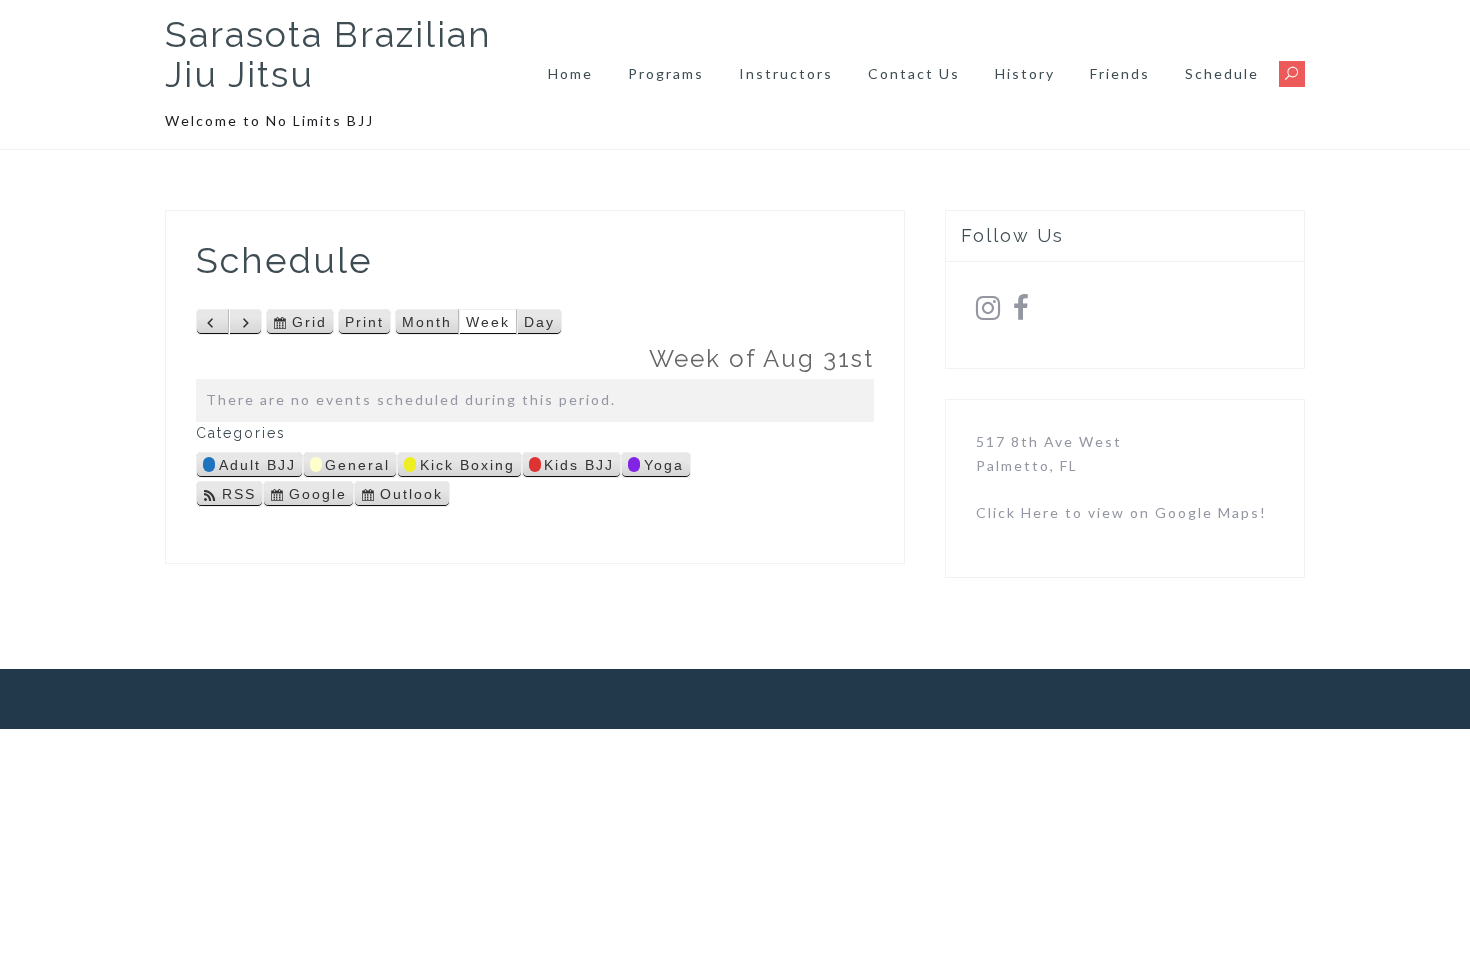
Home (570, 73)
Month (427, 322)
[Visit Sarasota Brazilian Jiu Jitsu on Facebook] (1022, 312)
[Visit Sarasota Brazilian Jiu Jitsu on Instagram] (989, 312)
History (1025, 73)
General (357, 465)
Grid (309, 324)
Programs (666, 73)
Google (318, 496)
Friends (1120, 73)
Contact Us (914, 73)
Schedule (1222, 73)
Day (539, 322)
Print (368, 324)
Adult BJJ (257, 465)
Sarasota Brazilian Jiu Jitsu (328, 54)
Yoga (664, 465)
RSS (239, 494)
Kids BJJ (579, 465)
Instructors (786, 73)
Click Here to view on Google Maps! (1121, 512)
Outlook (411, 496)
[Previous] (212, 322)
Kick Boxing (467, 465)
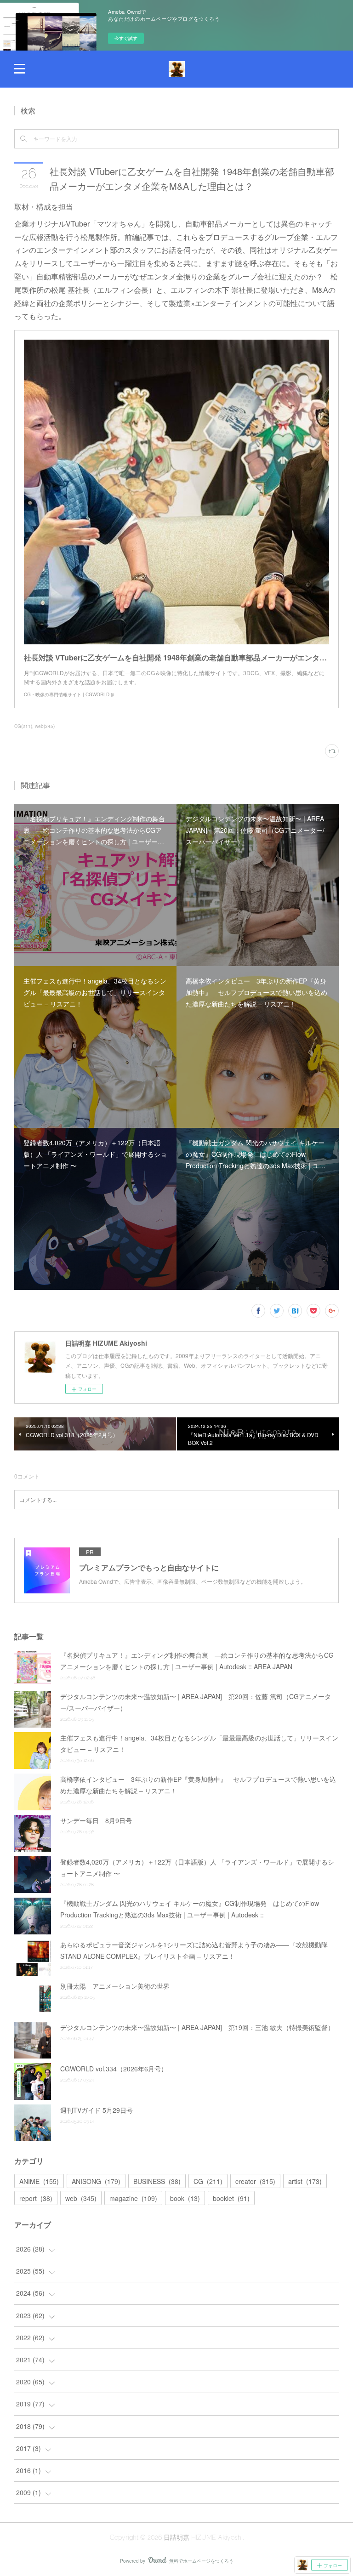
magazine (133, 2198)
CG (208, 2181)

☆ ☆ ☆ ☆ ☆

PROBLEM REQUIREMENTS:
Could you give the listing again exactly, minus its pictures?

SOLVED EXERCISE:
Home (570, 73)
Month (427, 322)
[Visit Sarasota Brazilian Jiu Jitsu on Facebook] (1022, 312)
[Visit Sarasota Brazilian Jiu Jitsu on Instagram] (989, 312)
History (1025, 73)
General (357, 465)
Grid (309, 324)
Programs (666, 73)
Google (318, 496)
Friends (1120, 73)
Contact Us (914, 73)
Schedule (1222, 73)
Day (539, 322)
Print (368, 324)
Adult BJJ (257, 465)
Sarasota Brazilian Jiu Jitsu (328, 54)
Yoga (664, 465)
RSS (239, 494)
Kids BJJ (579, 465)
Instructors (786, 73)
Click Here to view on Google Maps! (1121, 512)
Outlook (411, 496)
[Previous] (212, 322)
Kick Boxing (467, 465)
magazine (133, 2198)
CG (208, 2181)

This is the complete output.